More Medicinal Weeds
In a previous article we shared the anti-microbial properties of medicinal weeds – Farmer’s Friends (Bidens sp.), and Sida (Sida sp.). Another broad acting anti-microbial ‘weed’ commonly found in this area is the Old Man’s Beard (Usnea sp.). This is the greeny/grey lichen which sweeps down from the branches of sparsely leaved trees.
Old Man’s Beard
Old Man’s Beard has a plethora of therapeutic actions in the body. This medicinal weed is active against multiple bacteria, viruses, parasites and fungi. Due to its anti-microbial properties it is very effective in treating gut infections, as well as topical presentations for the skin, eyes, sinus infections, and as a douche for thrush. Old Man’s Beard is also an analgesic (pain reliever), antioxidant, and immunostimulant.
The anti-inflammatory action of Old Man’s Beard has been employed traditionally in treating skin rashes including nappy rash, often in the form of a soothing poultice. The active ingredients can be extracted by steeping the herb in hot water.
Another local medicinal weed is chickweed (Stellaria media). Many people believe that they have chickweed growing in their garden, however there are several similar looking species which do not have medicinal effects, so please be sure to correctly identify any weeds before using or ingesting.

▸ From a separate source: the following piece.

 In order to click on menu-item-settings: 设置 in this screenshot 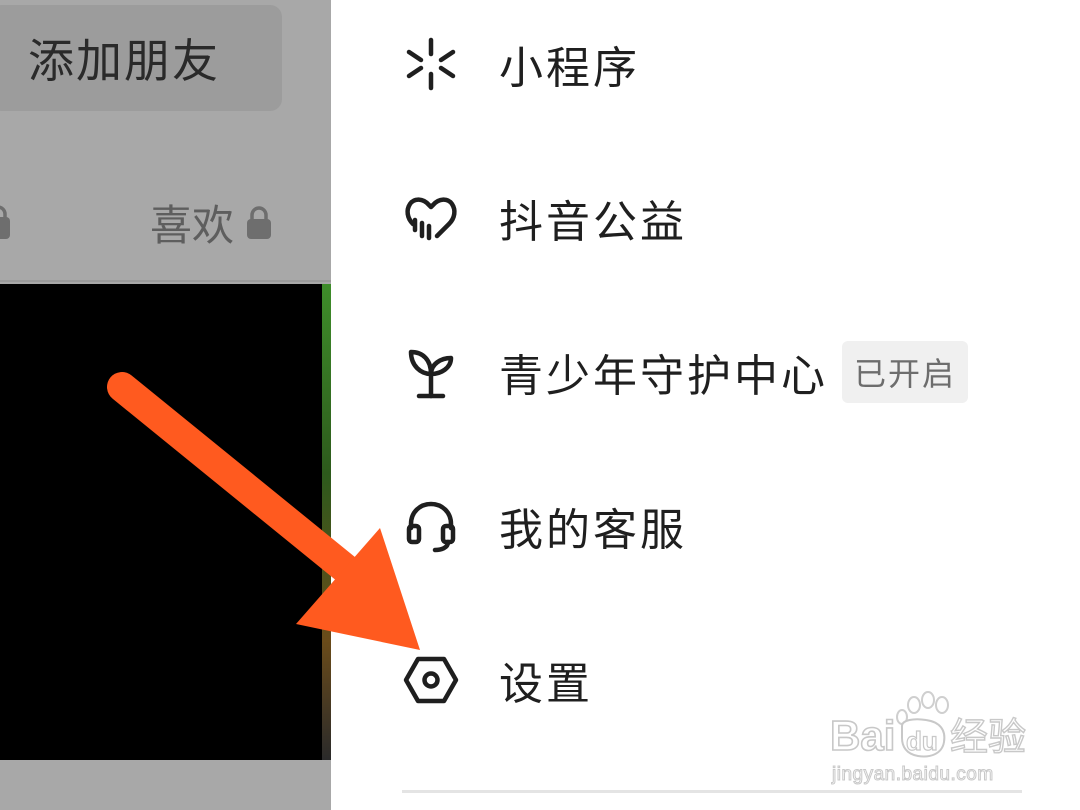, I will do `click(498, 680)`.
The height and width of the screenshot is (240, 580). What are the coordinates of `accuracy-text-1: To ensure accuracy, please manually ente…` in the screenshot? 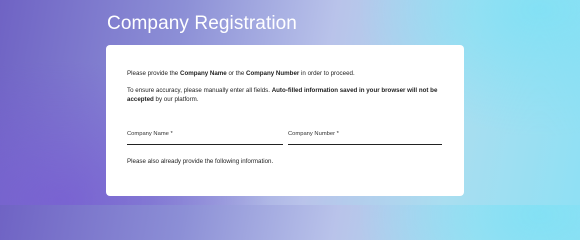 It's located at (200, 90).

Chickweed is a good source of chlorophyll and is used medicinally to treat intestinal ulcers, is anti-rheumatic, and a great wound healer. When applied to the skin it is soothing and healing for any itchy conditions and can help to prevent scars.
How to eat Chickweed
Chickweed can be eaten as a food by simply adding a generous handful to soups, smoothies or salads. Turning your food into medicine in this way will certainly help to soothe any intestinal inflammation that may be present.
How lucky we are to have these potent medicinal herbs growing so abundantly, often just at our doorsteps.